== Your instructions ==
Where an entry below contains an image, skip the image and copy the rest exactly.

== Task material ==
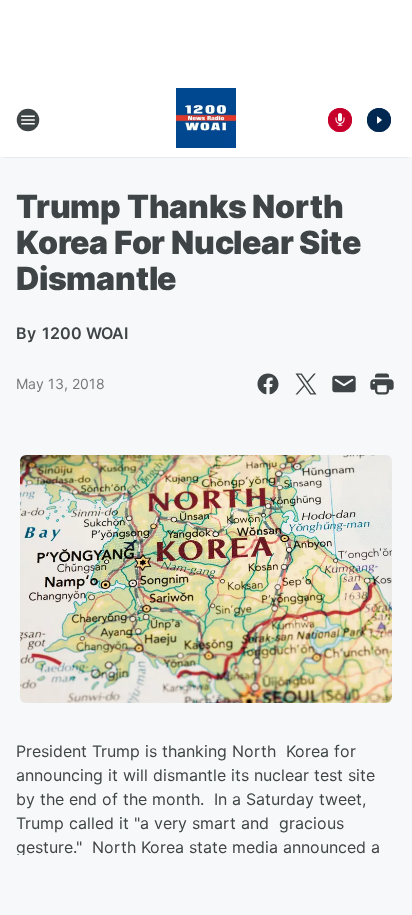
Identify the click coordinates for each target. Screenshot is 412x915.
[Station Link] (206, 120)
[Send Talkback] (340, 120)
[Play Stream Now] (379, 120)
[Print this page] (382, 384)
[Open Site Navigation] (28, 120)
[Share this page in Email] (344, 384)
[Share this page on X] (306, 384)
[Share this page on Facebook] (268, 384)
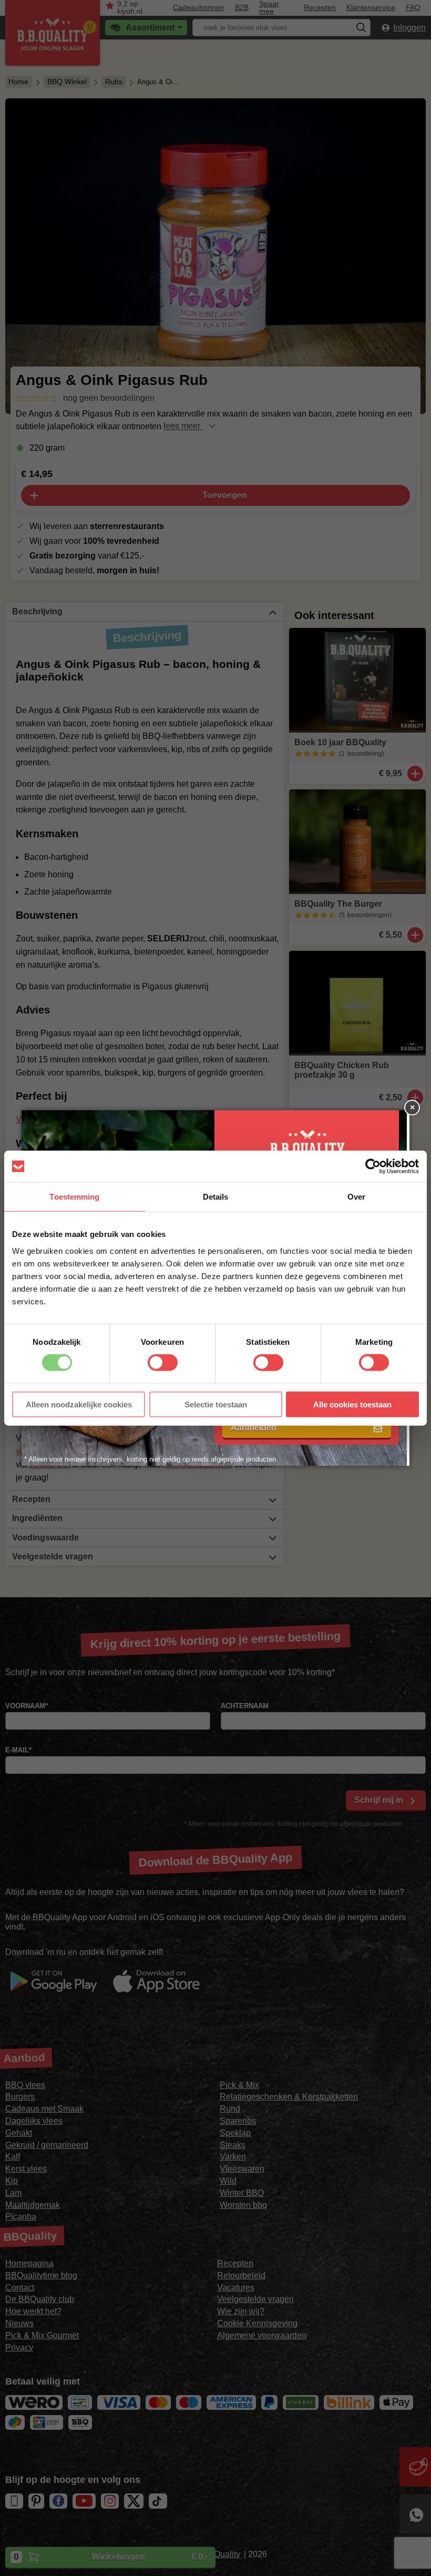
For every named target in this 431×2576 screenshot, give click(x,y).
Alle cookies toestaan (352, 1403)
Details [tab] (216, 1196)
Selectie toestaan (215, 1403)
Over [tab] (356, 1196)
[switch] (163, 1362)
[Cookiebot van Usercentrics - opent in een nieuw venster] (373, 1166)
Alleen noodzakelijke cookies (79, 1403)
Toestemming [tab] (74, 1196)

== Exercise solution ==
Identify the click coordinates for each target. Screenshot is 412x915.
[Station Link] (206, 120)
[Send Talkback] (340, 120)
[Play Stream Now] (379, 120)
[Print this page] (382, 384)
[Open Site Navigation] (28, 120)
[Share this page in Email] (344, 384)
[Share this page on X] (306, 384)
[Share this page on Facebook] (268, 384)
For every named target in this 431×2576 screenshot, give click(x,y).
Alle cookies toestaan (352, 1403)
Details [tab] (216, 1196)
Selectie toestaan (215, 1403)
Over [tab] (356, 1196)
[switch] (163, 1362)
[Cookiebot van Usercentrics - opent in een nieuw venster] (373, 1166)
Alleen noodzakelijke cookies (79, 1403)
Toestemming [tab] (74, 1196)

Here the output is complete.